- **About this exercise**:
Every line from the one that contains "Task: Remove the" to the end of the records must be restated word for word. No other line belongs in the answer.

-*-*-

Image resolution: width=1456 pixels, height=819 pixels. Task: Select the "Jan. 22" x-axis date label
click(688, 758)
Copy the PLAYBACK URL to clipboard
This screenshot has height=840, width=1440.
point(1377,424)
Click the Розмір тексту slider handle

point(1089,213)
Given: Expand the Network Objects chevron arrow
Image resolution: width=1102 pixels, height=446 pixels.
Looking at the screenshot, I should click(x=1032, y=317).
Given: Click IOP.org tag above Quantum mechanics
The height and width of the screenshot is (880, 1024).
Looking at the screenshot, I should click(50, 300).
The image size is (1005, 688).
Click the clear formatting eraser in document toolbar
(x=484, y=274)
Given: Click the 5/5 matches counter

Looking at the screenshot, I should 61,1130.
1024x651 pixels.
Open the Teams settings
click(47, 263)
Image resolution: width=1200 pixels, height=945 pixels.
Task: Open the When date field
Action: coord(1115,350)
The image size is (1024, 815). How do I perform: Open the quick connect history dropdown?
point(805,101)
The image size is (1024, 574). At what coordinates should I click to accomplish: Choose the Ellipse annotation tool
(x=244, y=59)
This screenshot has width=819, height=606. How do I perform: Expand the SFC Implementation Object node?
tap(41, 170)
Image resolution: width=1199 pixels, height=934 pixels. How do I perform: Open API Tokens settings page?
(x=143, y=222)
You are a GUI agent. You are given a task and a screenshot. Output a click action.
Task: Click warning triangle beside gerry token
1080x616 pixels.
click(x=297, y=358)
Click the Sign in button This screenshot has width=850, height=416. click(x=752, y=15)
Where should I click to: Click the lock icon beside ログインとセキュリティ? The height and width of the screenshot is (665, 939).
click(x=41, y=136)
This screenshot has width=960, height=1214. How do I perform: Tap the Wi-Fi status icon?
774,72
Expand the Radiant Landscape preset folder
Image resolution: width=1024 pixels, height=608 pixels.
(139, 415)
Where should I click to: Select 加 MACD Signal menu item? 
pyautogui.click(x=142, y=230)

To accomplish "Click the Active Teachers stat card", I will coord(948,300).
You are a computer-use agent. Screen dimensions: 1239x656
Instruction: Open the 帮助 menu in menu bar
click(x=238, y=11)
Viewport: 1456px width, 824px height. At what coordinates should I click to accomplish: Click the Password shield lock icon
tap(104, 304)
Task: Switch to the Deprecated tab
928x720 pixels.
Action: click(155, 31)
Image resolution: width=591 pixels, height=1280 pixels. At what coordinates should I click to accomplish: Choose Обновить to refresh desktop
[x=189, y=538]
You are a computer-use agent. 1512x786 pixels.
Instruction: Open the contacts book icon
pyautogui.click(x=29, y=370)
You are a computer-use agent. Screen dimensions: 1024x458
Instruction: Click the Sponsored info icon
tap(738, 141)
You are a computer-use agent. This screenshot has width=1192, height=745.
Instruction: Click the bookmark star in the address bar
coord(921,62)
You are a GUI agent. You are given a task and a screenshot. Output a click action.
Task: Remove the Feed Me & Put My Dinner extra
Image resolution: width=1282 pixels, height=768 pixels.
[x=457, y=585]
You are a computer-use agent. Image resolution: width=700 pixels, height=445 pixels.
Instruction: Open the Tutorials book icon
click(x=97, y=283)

-*-*-

- **Answer for this exercise**:
Task: Remove the Feed Me & Put My Dinner extra
Image resolution: width=1282 pixels, height=768 pixels.
[x=457, y=585]
You are a computer-use agent. Image resolution: width=700 pixels, height=445 pixels.
Instruction: Open the Tutorials book icon
click(x=97, y=283)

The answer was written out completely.